Kemendikdasmen: Program revitalisasi sekolah sasar 16.141 satuan pendidikan
Kemendikdasmen: Program Revitalisasi Sekolah Sasar 16.141 Satuan Pendidikan
Jakarta – Kementerian Pendidikan Dasar dan Menengah (Kemendikdasmen) menargetkan revitalisasi sebanyak 16.141 satuan pendidikan di seluruh Indonesia. Program ini dirancang untuk meningkatkan kualitas ruang belajar dan mendukung akses pendidikan yang adil bagi seluruh anak.
“Secara nasional, program revitalisasi semula menargetkan 10.440 satuan pendidikan, namun melalui pendekatan swakelola jumlahnya meningkat menjadi 16.141 satuan pendidikan dengan anggaran tetap Rp99,97 triliun,” kata Staf Ahli Bidang Manajemen Talenta Kemendikdasmen, [Nama Staf Ahli], saat dihubungi di Jakarta.

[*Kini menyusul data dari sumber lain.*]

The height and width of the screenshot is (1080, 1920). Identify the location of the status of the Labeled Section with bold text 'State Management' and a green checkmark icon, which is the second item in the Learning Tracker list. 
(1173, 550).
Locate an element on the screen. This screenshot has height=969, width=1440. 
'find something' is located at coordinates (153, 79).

Revitalisasi sekolah meliputi perbaikan infrastruktur, optimalisasi ruang kelas, peningkatan kualitas penunjang seperti toilet dan lapangan olahraga, serta peningkatan kapasitas guru melalui program pengembangan profesional. Pendekatan swakelola memungkinkan pihak sekolah untuk lebih berkontribusi dalam proses revitalisasi, sehingga kecocokan sarana dengan kebutuhan sekolah menjadi lebih optimal.
[Nama Staf Ahli] menjelaskan bahwa revitalisasi sekolah merupakan salah satu bentuk perhatian pemerintah terhadap pemenuhan sarana prasarana pendidikan yang layak. “Kami ingin memastikan bahwa setiap anak Indonesia, terlepas dari latar belakang dan lokasi geografis, memiliki akses terhadap lingkungan belajar yang kondusif dan mendukung,” ujarnya.

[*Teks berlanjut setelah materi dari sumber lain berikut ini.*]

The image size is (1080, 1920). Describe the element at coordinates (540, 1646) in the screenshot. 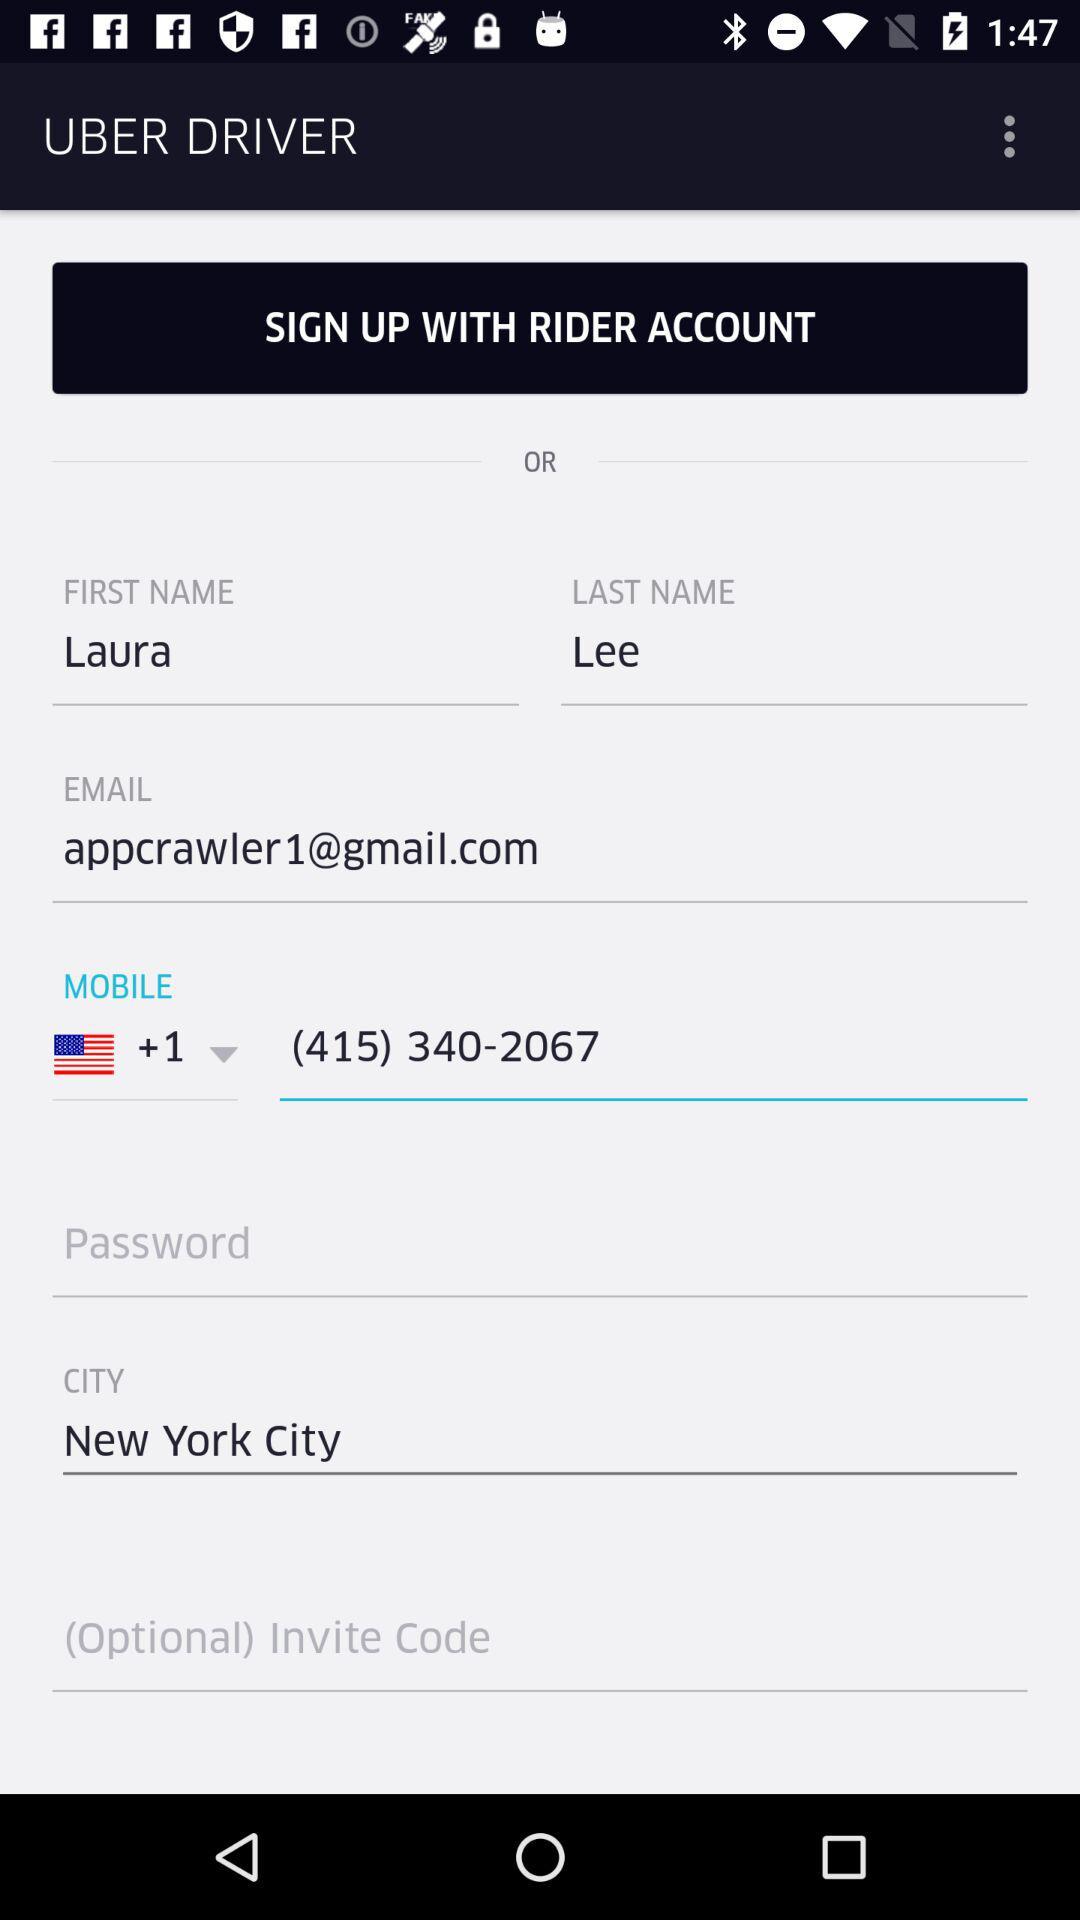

Proses revitalisasi sekolah tidak hanya difokuskan pada fisik bangunan, tetapi juga memperhatikan aspek pembelajaran. Program ini juga menyentuh pengembangan kurikulum yang disesuaikan dengan kebutuhan zaman dan menyiapkan guru untuk menjadi fasilitator belajar yang lebih efektif.
Peningkatan kualitas sarana prasarana pendidikan diyakini akan berdampak langsung pada peningkatan kualitas pendidikan secara menyeluruh. Menurut [Nama Staf Ahli], ruang belajar yang nyaman dan aman akan memberikan dampak positif terhadap motivasi belajar, konsentrasi, dan prestasi siswa.
“Dengan pemenuhan kebutuhan dasar pendidikan, diharapkan dapat menghasilkan generasi penerus bangsa yang cerdas, berkarakter, dan siap berkompetisi di era global,” tambahnya.
Kemendikdasmen terus berupaya untuk melakukan pengawasan dan evaluasi secara berkala demi memastikan keberhasilan program revitalisasi sekolah. Selain itu, Kementerian juga mendorong partisipasi seluruh pihak, mulai dari pemerintah daerah, masyarakat, hingga para tenaga pengajar, dalam menciptakan lingkungan pendidikan yang optimal bagi anak-anak Indonesia.
Diharapkan program revitalisasi ini dapat mencapai targetnya dan memberikan kontribusi nyata terhadap peningkatan kualitas pendidikan di Indonesia.